そこでその値段のバッグでなければならなかった理由、例えば会社で主催したビンゴ大会の景品用に購入した、というようなことを説明すればいいわけです。
景品ならば高額なものを用意するのも道理ですので調査官は納得するでしょう。

状況によってはその景品を獲得した人物の名前も求められるかもしれません。
そうした場合でもきちんと相手の名前と勤めている会社名、そしてその会社と付き合いがあることを証明する、と求められたことに対応していけば問題はありません。
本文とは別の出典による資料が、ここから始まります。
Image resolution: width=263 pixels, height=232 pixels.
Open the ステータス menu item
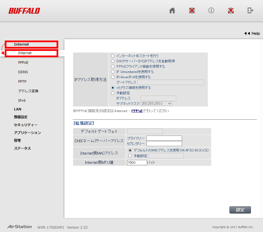coord(23,148)
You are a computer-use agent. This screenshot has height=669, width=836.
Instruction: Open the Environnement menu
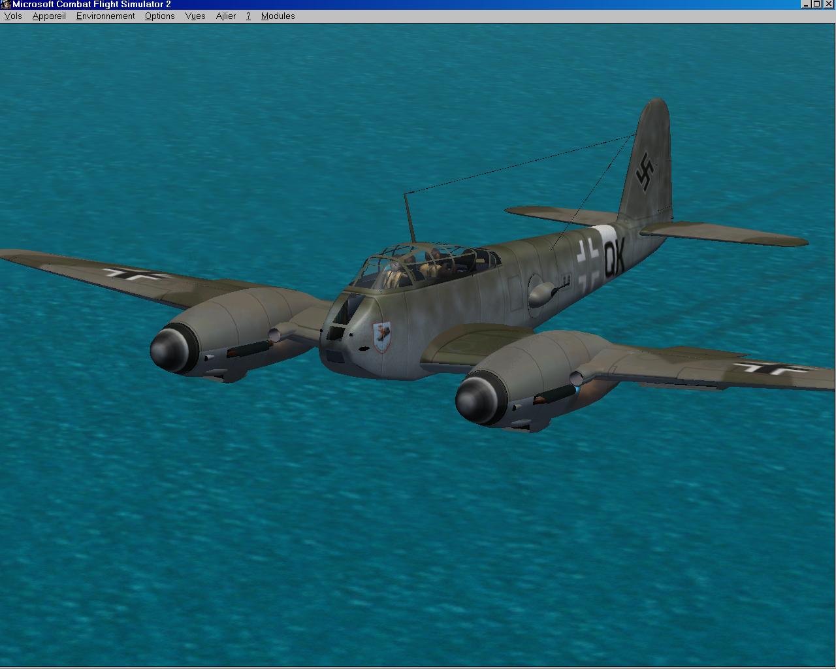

それから多くの経営者が迷うポイントとして、取引先の関係者の分の飲食費も交際費に計上していいのか、というものがあります。
例えば、
「会社近くのファミレスで普段打ち合わせをしているが、その日は取引先のお子さんも一緒に来た。
普段お世話になっているからお子さんの分も出してあげたいけど業務には直接関係ないし……」
こういった事例が考えられます。

ファミレスのレシートには行った人の人数まで書かれている場合がありますから、「大人2 子供1」という記載から調査官の目に留まるわけです。
先ほど6桁を超えないとなかなか指摘は受けないといいましたが、同じ店に行っている回数が異常に多いと、休日にも家族で行っているのでは?と不審に思われてしまいます。
そんなレシートに子供が同行していたことが記載されていたら状況的にはアウトですよね。
しかしこれも心配要りません。
他の日付の分も提出し、その日に取引先のお子さんが来た経緯と普段は関係者の分まで支払っていないことを証明できれば何も問題はありません。
これからこのような場面がきたときには安心して支払ってあげてください。

このように交際費というのは会社全体の収支で見れば小額の取引なので、調査官が重箱の隅をつつくような粗探しはしません。
もちろん処理能力の高い調査官に当たってしまった場合には数千円の交際費から調べられることはありますが、きちんと説明できるだけの証拠をそろえておけば大丈夫です。
交際費だからといって必要以上に自重して交際費とすべきところを計上しない、交際費の税務調査対策に無駄な時間を掛ける、といったことは全く必要ありませんよ。

※記事に含まれる法令等の情報は、記事作成時点のものとなります。法令等は随時変わる可能性がありますので、本記事を実務に生かされる際には最寄の税務署か税理士へ確認してください。